Join Date: Mar 2002
Location: Austin, TX, USA
Re: Purple-Yellow Starter Wires
You are correct about the connection of the purple and yellow wires. The yellow wire provides 12V to breaker point ignitions (bypassing the resistor wire) for an additional spark boost during crank. Non breaker point ignitions (HEI and other electronic) don't need the yellow wire - with the exception of some 1967 vehicles which did not keep the IGN feed hot during crank.
It sounds like you may be describing a "heat soak" problem. The theory is that header heat causes the solendoid to build up high internal resistance preventing it from working properly.
I am a big fan of the "voltage drop" method of finding electrical problems. For example, during crank, the voltage on the battery (+) terminal should be nearly the same as the voltage on the purple wire at the solenoid. And, if the voltage is exactly the same, a voltage reading between those two points (while attempting to crank) should be zero. In reality, you're always going to see a little voltage between those two points, but it should be very small (less than 0.1V). [Actually, the voltage you see between points will vary depending on the load]. If you find the voltage drop is much higher, begin moving your measurement points around the circuit under test until you isolate the component or components where the voltage drop resides.

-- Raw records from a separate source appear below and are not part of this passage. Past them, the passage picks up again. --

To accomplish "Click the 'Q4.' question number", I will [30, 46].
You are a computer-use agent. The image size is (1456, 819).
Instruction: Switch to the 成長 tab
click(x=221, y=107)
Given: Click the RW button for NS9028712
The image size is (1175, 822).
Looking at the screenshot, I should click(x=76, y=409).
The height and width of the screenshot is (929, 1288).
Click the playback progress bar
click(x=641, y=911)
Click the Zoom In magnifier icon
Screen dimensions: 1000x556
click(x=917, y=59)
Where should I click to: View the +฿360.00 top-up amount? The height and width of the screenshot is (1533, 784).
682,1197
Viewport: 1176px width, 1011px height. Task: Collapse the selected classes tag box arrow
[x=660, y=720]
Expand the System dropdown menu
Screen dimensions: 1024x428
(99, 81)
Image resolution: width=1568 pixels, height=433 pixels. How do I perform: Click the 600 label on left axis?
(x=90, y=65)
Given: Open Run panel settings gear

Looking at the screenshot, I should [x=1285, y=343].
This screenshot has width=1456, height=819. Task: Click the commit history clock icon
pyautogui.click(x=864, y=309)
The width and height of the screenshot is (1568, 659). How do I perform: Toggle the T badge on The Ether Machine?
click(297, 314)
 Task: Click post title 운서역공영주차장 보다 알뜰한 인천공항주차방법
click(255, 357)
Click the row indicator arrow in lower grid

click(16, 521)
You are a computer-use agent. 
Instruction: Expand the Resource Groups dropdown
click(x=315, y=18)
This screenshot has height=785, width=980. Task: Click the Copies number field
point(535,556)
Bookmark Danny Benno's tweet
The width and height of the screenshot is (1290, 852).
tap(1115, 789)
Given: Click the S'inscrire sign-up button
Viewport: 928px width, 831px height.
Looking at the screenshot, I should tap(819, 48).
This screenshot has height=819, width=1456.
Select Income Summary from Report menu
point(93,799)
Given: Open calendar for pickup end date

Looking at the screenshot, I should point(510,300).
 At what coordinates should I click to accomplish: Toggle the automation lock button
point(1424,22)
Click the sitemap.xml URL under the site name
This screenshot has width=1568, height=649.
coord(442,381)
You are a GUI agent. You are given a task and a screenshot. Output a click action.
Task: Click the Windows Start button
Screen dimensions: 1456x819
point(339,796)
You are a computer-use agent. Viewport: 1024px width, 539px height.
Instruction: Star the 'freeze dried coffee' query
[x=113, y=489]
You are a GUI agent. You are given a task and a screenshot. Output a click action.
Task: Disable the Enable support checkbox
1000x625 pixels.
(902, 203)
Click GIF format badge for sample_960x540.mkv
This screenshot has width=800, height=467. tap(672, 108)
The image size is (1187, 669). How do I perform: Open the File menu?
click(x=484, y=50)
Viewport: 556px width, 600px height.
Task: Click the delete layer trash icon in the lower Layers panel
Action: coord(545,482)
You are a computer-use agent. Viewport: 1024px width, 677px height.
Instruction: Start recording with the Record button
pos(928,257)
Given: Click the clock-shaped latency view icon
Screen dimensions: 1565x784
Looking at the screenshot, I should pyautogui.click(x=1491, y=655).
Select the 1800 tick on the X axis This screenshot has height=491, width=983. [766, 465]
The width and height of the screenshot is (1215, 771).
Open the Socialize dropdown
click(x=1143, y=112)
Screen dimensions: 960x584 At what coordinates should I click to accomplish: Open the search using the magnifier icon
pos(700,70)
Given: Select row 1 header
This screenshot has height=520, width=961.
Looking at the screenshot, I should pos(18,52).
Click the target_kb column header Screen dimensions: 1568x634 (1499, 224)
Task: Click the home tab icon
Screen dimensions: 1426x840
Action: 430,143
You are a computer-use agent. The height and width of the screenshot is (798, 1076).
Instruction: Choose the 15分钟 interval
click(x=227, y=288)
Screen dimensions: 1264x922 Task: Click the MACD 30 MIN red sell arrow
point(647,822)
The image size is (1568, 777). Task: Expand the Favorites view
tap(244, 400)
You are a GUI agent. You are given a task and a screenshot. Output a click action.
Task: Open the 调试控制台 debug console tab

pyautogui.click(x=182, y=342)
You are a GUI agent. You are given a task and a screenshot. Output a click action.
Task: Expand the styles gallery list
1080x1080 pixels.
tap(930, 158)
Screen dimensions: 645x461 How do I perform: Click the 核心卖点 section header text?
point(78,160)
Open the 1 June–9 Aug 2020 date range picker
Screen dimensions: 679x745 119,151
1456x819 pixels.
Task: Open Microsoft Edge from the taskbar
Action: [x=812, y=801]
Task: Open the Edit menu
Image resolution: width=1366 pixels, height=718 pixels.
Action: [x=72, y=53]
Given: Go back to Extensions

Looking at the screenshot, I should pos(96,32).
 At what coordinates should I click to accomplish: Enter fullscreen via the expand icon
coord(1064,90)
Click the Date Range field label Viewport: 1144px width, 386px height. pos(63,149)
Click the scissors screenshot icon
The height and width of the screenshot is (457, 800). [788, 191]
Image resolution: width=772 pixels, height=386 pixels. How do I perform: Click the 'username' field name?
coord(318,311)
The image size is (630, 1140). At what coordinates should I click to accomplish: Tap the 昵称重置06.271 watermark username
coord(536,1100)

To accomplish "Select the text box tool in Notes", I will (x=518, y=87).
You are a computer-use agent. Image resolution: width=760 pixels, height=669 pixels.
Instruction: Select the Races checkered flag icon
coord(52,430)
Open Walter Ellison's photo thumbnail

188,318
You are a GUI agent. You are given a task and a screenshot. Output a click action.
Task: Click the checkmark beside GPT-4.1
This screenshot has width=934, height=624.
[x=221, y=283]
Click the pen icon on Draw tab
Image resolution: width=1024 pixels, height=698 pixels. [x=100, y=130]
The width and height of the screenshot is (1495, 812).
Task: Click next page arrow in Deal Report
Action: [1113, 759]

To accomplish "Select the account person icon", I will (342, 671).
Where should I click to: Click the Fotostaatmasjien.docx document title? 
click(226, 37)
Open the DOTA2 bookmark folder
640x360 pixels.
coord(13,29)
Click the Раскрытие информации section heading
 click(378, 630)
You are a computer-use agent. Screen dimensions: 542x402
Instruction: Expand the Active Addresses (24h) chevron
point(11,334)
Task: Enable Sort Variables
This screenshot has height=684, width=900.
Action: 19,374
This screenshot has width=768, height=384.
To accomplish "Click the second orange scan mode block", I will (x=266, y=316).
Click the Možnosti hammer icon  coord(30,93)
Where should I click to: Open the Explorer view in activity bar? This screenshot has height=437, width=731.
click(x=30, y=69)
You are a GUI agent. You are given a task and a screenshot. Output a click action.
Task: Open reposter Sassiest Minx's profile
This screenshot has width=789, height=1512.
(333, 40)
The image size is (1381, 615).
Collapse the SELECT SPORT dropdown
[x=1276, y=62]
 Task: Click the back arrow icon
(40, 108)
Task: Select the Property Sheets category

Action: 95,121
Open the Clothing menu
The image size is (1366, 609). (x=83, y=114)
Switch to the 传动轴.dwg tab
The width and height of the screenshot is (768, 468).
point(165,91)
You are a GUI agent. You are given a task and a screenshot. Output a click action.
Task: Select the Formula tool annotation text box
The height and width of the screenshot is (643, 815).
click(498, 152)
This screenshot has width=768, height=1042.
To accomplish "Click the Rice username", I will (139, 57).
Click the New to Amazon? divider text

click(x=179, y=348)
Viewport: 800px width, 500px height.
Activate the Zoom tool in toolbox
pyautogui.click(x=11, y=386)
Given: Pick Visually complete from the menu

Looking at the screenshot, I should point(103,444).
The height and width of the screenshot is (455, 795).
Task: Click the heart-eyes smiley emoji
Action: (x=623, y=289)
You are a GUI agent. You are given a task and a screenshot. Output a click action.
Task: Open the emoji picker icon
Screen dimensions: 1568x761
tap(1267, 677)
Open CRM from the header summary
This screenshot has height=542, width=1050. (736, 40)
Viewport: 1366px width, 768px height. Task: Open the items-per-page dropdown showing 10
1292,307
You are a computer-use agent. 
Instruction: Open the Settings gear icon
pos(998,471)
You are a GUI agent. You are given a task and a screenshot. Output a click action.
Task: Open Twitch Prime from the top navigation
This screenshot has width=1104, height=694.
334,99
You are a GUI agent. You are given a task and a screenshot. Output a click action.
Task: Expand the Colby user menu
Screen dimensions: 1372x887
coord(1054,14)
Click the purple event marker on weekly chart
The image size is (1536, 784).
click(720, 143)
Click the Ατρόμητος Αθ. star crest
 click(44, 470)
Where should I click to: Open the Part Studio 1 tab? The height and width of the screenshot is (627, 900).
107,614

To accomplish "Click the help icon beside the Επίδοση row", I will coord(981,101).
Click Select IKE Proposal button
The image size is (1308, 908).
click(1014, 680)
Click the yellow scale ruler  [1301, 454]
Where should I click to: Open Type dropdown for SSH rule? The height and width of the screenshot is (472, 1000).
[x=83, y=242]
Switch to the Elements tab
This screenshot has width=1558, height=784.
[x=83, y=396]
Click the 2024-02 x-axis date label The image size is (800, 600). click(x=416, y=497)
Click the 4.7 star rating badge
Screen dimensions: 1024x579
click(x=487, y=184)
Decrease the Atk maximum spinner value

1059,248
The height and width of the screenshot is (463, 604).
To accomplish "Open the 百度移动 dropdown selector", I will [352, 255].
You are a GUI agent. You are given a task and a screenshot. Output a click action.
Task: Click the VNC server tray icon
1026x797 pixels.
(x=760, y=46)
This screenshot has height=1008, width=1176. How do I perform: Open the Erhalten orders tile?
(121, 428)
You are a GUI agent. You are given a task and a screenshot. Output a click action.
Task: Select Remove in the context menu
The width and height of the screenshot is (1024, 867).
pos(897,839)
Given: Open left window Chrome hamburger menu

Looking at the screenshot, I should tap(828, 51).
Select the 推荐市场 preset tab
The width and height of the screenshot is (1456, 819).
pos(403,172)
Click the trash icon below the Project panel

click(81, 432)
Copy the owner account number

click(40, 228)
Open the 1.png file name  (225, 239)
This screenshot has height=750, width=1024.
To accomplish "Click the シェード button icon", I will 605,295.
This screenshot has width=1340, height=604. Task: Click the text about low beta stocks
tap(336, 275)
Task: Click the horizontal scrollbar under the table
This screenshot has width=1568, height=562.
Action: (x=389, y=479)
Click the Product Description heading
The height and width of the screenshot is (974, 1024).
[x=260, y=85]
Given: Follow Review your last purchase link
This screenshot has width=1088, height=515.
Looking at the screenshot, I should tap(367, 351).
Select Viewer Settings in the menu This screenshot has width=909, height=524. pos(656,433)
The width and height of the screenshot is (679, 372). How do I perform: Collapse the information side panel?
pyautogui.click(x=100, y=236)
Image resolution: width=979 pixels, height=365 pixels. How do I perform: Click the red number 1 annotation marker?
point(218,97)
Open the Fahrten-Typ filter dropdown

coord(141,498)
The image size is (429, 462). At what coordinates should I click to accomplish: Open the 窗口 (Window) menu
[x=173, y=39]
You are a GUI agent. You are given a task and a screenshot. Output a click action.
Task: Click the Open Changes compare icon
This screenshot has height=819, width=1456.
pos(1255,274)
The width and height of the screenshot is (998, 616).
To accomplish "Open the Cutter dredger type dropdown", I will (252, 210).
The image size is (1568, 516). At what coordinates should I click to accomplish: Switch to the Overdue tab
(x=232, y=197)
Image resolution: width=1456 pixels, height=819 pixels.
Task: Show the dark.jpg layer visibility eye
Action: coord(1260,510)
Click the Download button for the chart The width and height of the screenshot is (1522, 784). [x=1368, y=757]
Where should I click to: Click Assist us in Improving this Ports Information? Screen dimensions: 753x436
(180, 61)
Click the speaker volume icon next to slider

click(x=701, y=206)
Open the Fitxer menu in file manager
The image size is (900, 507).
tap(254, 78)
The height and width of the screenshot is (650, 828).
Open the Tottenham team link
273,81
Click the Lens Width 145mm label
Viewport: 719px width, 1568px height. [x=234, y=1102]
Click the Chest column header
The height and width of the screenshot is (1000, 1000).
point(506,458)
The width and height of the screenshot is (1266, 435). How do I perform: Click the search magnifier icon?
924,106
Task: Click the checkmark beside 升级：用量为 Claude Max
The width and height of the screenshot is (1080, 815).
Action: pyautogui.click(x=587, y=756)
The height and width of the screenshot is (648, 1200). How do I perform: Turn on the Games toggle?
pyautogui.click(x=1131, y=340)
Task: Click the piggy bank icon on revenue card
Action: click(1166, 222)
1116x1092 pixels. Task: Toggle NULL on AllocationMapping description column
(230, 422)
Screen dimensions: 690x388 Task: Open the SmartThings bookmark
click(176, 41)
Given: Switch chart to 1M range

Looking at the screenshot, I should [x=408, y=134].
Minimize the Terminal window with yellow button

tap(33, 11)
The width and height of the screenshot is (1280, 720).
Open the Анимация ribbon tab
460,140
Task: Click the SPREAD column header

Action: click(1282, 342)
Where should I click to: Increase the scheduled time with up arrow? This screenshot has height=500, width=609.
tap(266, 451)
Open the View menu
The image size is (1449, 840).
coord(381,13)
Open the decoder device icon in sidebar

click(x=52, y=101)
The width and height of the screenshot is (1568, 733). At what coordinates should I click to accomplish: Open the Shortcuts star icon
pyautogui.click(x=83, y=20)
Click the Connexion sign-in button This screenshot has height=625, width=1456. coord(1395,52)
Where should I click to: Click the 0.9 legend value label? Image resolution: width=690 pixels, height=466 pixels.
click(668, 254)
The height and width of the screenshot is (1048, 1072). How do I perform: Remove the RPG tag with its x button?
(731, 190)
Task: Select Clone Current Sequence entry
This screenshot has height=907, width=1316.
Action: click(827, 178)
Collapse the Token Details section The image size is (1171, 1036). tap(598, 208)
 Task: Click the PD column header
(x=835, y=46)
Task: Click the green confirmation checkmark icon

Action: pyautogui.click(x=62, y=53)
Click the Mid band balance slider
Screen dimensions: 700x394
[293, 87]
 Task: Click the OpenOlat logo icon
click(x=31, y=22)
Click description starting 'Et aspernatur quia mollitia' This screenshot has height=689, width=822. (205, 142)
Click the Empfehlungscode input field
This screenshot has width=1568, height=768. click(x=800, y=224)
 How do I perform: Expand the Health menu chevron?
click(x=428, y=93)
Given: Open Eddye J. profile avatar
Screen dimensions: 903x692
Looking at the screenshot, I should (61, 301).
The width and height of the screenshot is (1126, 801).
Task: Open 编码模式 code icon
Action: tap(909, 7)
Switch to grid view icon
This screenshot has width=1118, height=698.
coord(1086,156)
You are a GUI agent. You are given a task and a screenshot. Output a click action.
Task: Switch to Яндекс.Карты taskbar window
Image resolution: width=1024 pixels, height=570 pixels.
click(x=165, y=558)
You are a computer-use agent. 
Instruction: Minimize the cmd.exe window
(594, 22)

Starter heat soak theory would indicate that very little voltage drop exists between the battery (+) and purple wire at the starter. Instead the resistance would live within the solenoid coil or between the solenoid's power wire and the motor (accross the contactor terminals internal to the solenoid). To my knowledge no one here has posted any results of such a test and usually jump straight on to heat sheilds or external contactor/relay setups. However it may actually be that the ignition switch itself or the firewall bulkhead connector is heating up while the car is running causing the resistance of a bad connection to increase. The external solenoid / relay work around would eleviate the symptoms but not necessarily remove the root cause. As a result, I personally would use the voltage drop method to make certain the crank issue is in fact a starter heat soak related problem before I spent too much time replacing parts or modifying the crank circuit. It should be a pretty quick and easy thing to check when the starter is acting up. Just realize the voltage drop readings only have meaning when you activate the circuit under test (cranking in this case). The only issue would be avoiding a burn while you try to test the circuit on a hot motor.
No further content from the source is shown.